The theory has opened numerous avenues in the field of evolutionary biology since then. Now, astronomers are applying the same theory to find out about the history of stars.
Dr. Paula Jofré from the Institute of Astronomy of University of Cambridge is drawing on Darwin's theory and is set to create a phylogenetic "tree of life," which will link a collection of stars with one another in the galaxy.
"Phylogenetic trees add an extra dimension to our endeavours which is why this approach is so special. The branches of the tree serve to inform us about the stars' shared history," says Jofré.
Researchers are lending principles from biology and archaeology to build this "tree of life" for stars. By studying of the chemical signatures of the stars in the galaxy, the astronomers are putting the tree together to see how stars are formed and how they are connected to each other.
The chemical signatures are akin to DNA sequences found in life forms on Earth. The team has selected 22 stars, which also include the Sun of our solar system. The chemical signature of these 22 stars has been cautiously measured by using data obtained from ground-based high-resolution spectra, captured by telescopes placed in northern Chile.
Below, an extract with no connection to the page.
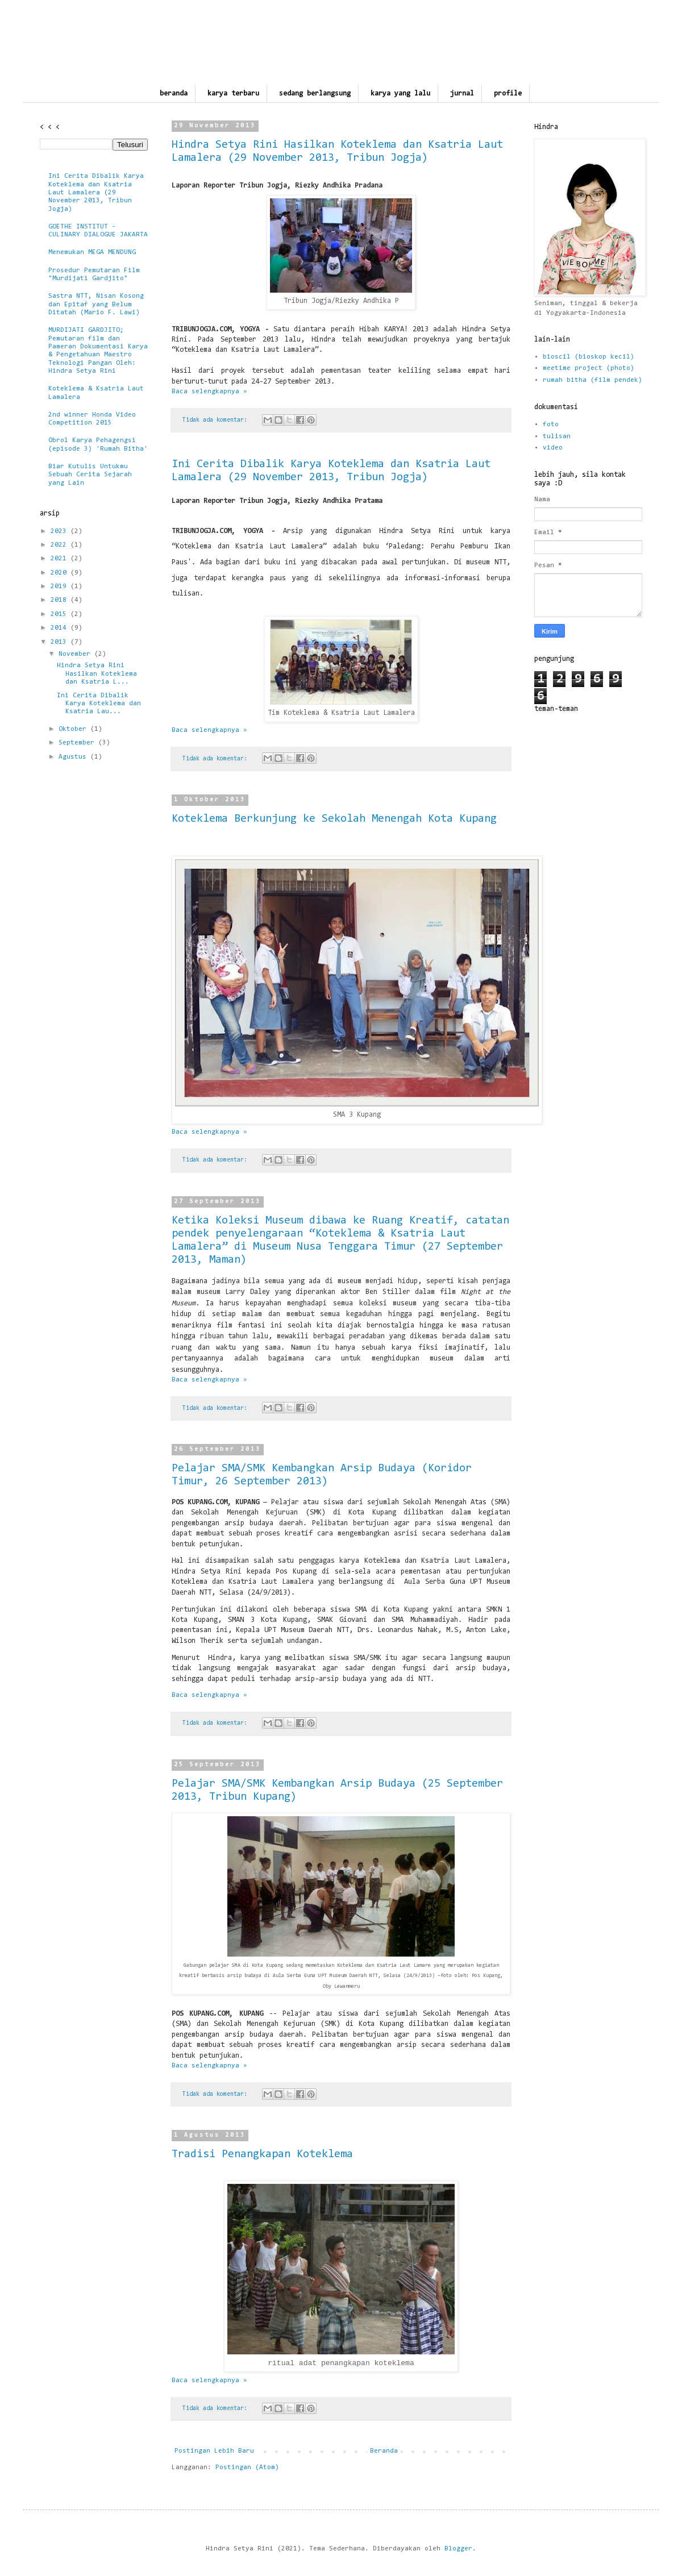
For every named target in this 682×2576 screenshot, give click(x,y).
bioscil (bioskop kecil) (588, 356)
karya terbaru (233, 93)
As soon as the data was analysed and families of the stars were identified by using their chemical DNA, researchers went on to study its evolution. The study was conducted based on the stars' ages and their kinematical properties, which was obtained from space mission Hipparcos.
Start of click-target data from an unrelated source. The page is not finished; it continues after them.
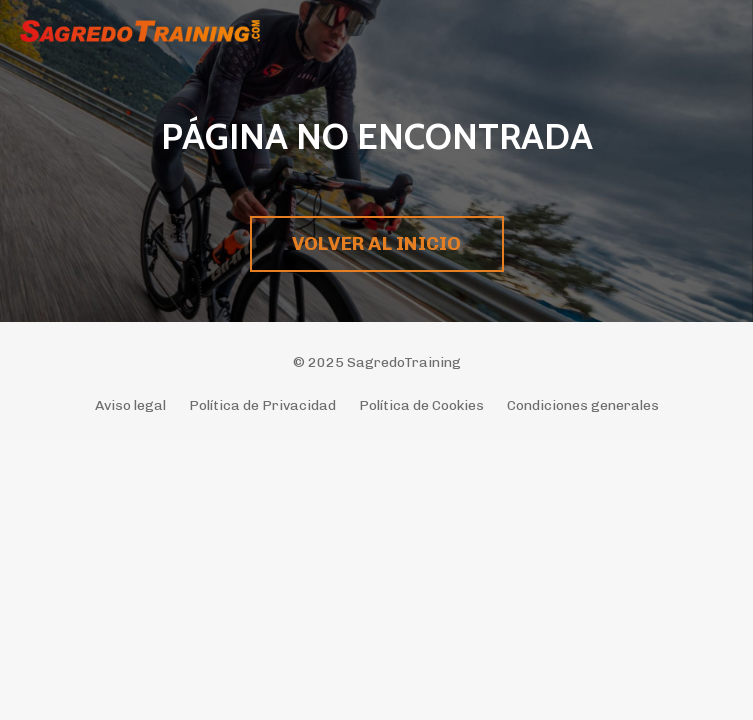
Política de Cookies (421, 405)
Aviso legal (130, 405)
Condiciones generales (583, 405)
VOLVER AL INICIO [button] (377, 243)
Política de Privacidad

Violent explosions occurring in the gas clouds, present in the galaxy produce stars. It is very much possible that two stars sharing similar chemical compositions may have been formed from the same gaseous molecular cloud.
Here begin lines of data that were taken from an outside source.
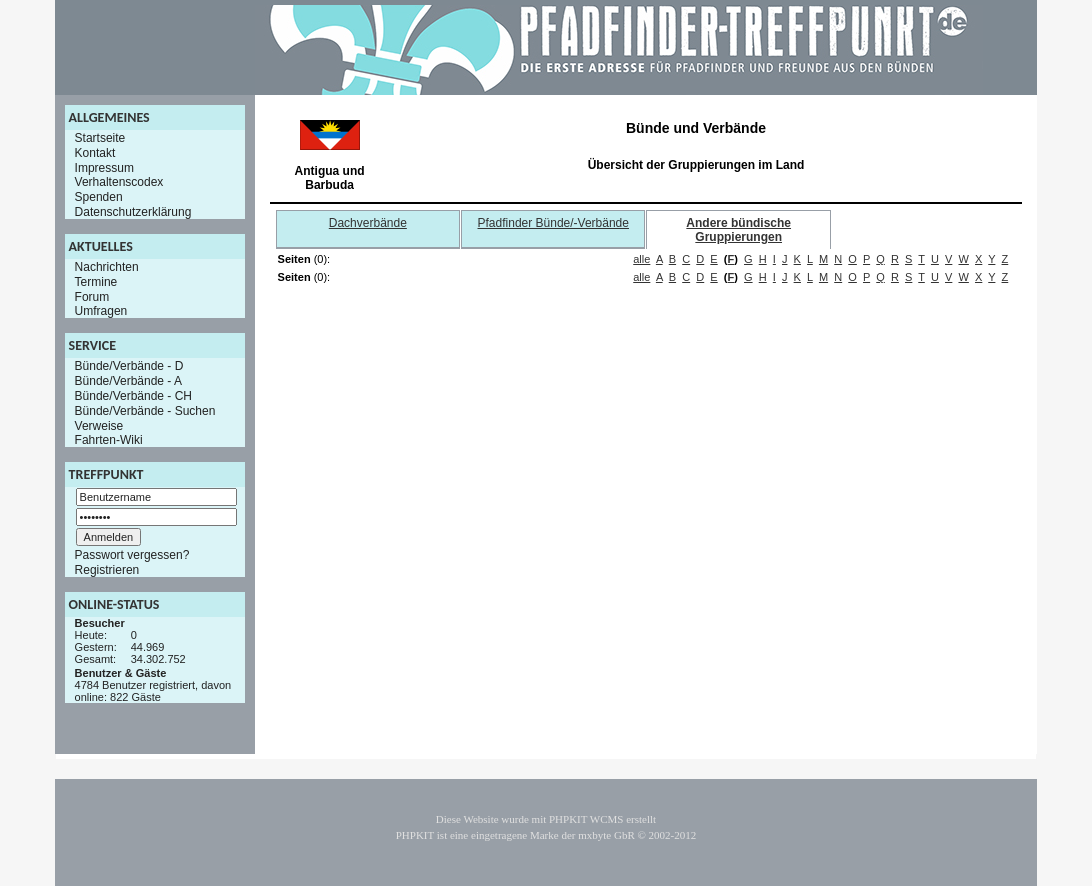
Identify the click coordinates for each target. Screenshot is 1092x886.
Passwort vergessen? (132, 555)
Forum (92, 296)
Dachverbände (368, 223)
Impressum (104, 167)
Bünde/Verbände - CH (133, 396)
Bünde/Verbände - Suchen (145, 411)
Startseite (100, 138)
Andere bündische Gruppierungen (738, 230)
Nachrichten (107, 267)
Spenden (99, 197)
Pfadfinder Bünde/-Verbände (553, 223)
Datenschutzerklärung (133, 212)
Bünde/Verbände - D (129, 366)
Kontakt (95, 153)
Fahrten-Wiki (109, 440)
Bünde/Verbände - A (128, 381)
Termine (96, 282)
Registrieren (107, 570)
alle (641, 259)
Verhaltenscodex (119, 182)
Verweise (99, 425)
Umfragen (101, 311)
Some stars survive the hardships of the universe and provide fossil records of the gas they were formed from. Among the stars evaluated at Institute of Astronomy, the oldest was estimated to have been formed about 10 billion years ago, while the youngest star in the group is 700 million years old.
Stars, like living organisms, share a history of ancestry as they carry with them the chemical structure of their origin I.e. the gas clouds from which they were formed. Astronomers can apply the same phylogenetic methods biologists use to map out the descent of plants and animals, to discover the "evolution" of stars.